Analogue controllers then. You might know they usually go between say 0 (top dead centre) and 256 (fully one direction), however if you have ever touched analogue electronics you will know it is very far from stable. To that end most controllers have a "dead zone" where it is assumed nothing is happening despite what the electronics say. If this dead zone, or the electronics covering it all, is a bit floaty and means something may happen a few frames either side of a better example of the same controller* then your frame precise timings (which some advances smash brothers techniques appear to require) may be thrown off.
*Gamecube controllers apparently being prone to this, hence smash brothers peeps seeking certain controllers, testing large numbers of them to find good ones or having a debate on whether a device to effect a better controller here, though still within parameters seen in the wild, counts as cheating.
iii) would be more of an argument when it comes to the 60fps discussion. Some say it gives you more time to react over 30fps, I say controllers can poll at whatever speed they like really and even do decoupled from frames these days. If you are coupling your input polling to your frame update rather than vblank or something on an older console/older game programming philosophy then you deserve your problems.
Also note that when talking about screens the decode latency and whatever the kids are using instead of a grey to grey speed are two different things and often confused -- you can have the fastest g2g speed but if it takes 100ms to get the signal from going in to going on the screen because it is processing the signal (why you may have game/PC mode on a TV and it may look worse than, or at least different to, normal modes) you are going to notice it. As CRT screens are very basic and their controls are mostly just analogue electronics (more voltage to the coil changing the beam shape and thus resulting screen layout) the former type was basically a non issue for decades.
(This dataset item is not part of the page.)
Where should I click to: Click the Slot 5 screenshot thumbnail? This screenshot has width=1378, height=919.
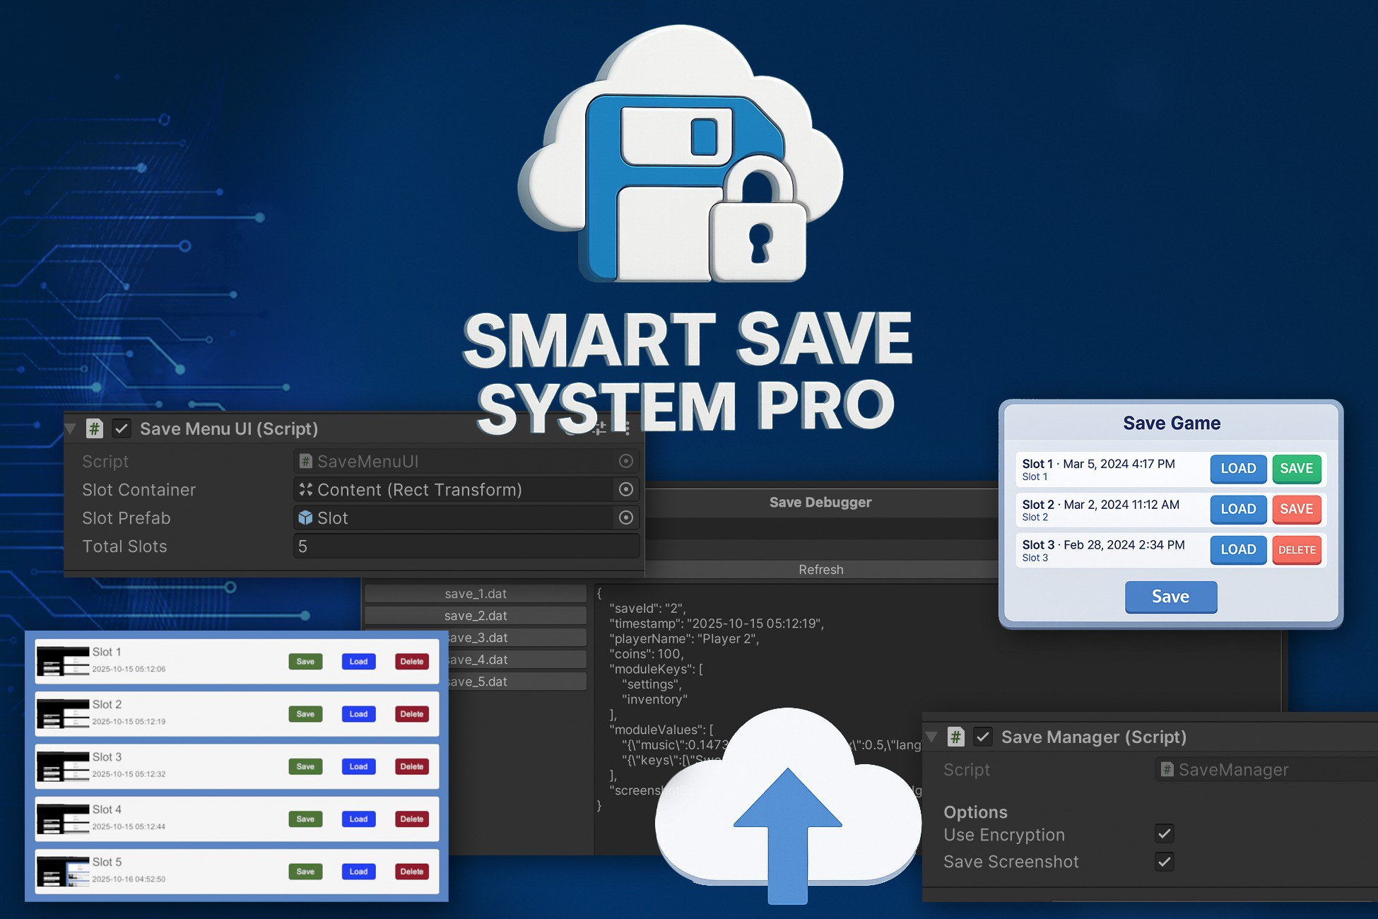(x=62, y=871)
Back to wireless controllers. Earlier radio stuff (infrared was popular for a while but owing to the massive downsides is no longer popular) was really quite bad, or at least massively variable with cheapo gamer stuff**. Massive investment and advances have been made in it since then and you can buy stuff off the shelf today for something around what you might have spent on lunch to play with as a kit for your arduino or something that would have made a greybeard proud 10-15 years ago. Still possible to hose it up mind you and I have not really tested all the weird and wonderful thing as Microsoft and Sony have millions to sink in testing this stuff and a vested interest to get right, not to mention with economies of scale they can sell the results to me for money I can more or less afford to lose.
**always with the asides today. I have seen the stuff that goes into making proper robust control electronics -- your $100 gamer keyboard fails, boo hoo. Your $100000 a day operation grinds to a halt because someone cheaped out on a control switch, that's a problem. None of the people designing for the latter camp gave the slightest damn about "cherry MX switches". It is all marketing.
All this said batteries dying is easily the most annoying thing for me when it comes to wireless controllers. To that end when I can plug a wire into my head/eyeballs I am so there.